Anthropic has expressed the belief that copying protected media as an ‘intermediate step’ before creating ‘a non-infringing output’ can constitute fair use. Photo Credit: Mohamed Nohassi
Weeks after being named in a music industry copyright suit, Anthropic has responded to a request for comment on “a number of copyright issues” pertaining to generative AI, claiming, among other things, that copying copyrighted material can in certain instances “constitute fair use.”
Anthropic, which has developed products including an AI assistant, just recently forwarded its remarks to the Copyright Office. Meanwhile, multiple lawsuits have accused the developers behind leading AI systems of “training” their respective models on protected works without authorization – and, in turn, of infringing upon the copyrighted media at hand.
But as mentioned, AI research company Anthropic – which is being sued specifically by Universal Music, Concord, and ABKCO for “systematic and widespread” alleged infringement – has claimed that its aforesaid AI assistant, Claude, was trained in a way that “qualifies as a quintessentially lawful use of materials.”
Taking things a step further, Amazon- and Google-backed Anthropic also stated that a “diverse array of cases supports the proposition that [the] copying of a copyrighted work as an intermediate step to create a non-infringing output can constitute fair use.”
“For Claude, as discussed above, the training process makes copies of information and for the purposes of performing a statistical analysis of the data,” the AI business wrote. “The copying is merely an intermediate step, extracting unprotectable elements about the entire corpus of works, in order to create new outputs.
“In this way, the use of the original copyrighted work is non-expressive; that is, it is not re-using the copyrighted expression to communicate it to users. To the extent copyrighted works are used in training data, it is for analysis (of statistical relationships between words and concepts) that is unrelated to any expressive purpose of the work. This sort of transformative use has been recognized as lawful in the past and should continue to be considered lawful in this case,” continued Anthropic.
Of course, the plaintiffs in the aforementioned lawsuits would argue against (and are arguing against) the position, as would most all of the creatives and others whose life work is being used without permission or compensation to make “new outputs” en masse.
Expanding upon the point, ASCAP in its own, comparatively in-depth comments to the Copyright Office quite directly pushed back against the idea that training AI on protected media sans authorization could ever constitute fair use.

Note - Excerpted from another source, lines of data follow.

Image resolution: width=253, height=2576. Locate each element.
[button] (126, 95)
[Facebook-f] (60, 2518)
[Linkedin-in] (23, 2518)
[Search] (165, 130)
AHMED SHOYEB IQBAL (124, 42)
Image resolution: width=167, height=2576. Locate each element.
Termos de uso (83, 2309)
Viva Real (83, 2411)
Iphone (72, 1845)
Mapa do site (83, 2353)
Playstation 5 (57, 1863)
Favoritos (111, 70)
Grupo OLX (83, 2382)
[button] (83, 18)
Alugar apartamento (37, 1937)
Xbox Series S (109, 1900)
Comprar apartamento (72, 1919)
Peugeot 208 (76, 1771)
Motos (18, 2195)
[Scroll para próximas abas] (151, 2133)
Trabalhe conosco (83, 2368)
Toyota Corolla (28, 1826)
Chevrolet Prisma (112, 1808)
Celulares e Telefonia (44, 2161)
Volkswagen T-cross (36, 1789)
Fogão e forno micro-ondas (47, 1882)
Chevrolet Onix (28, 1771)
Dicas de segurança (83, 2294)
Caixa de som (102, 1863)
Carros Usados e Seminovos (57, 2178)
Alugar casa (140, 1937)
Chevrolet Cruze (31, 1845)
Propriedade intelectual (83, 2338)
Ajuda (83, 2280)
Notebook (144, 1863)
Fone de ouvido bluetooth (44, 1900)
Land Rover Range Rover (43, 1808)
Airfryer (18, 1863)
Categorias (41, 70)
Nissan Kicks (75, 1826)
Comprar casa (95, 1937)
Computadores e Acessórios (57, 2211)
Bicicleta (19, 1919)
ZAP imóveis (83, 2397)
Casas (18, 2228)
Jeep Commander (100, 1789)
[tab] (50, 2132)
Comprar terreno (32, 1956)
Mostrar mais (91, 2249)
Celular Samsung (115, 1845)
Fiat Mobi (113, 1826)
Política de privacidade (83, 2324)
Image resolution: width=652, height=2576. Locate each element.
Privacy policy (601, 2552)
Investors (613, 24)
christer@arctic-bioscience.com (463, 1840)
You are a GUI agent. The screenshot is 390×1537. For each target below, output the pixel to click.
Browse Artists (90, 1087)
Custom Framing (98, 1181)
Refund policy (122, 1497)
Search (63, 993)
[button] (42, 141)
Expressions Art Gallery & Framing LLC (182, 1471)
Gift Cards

“Based on our current understanding of how generative AI models are trained and deployed, we do not believe there is any realistic scenario under which the unauthorized and non-personal use of copyrighted works to train generative AI models would constitute fair use, and therefore, consent by the copyright holders is required,” the PRO spelled out.
“The use of copyrighted materials for the development [of] generative AI models is not transformative. Each unauthorized use of the copyrighted material during the training process is done in furtherance of a commercial purpose,” ASCAP proceeded before diving into its point-by-point argument.
Over the summer, amid negotiations on the European Union’s AI Act, the IFPI, GESAC, and others called for mandatory AI training disclosures – a call that’s since been echoed by several different organizations. More recently, September brought with it the launch of Stable Audio as well as AI-powered features on platforms including Spotify.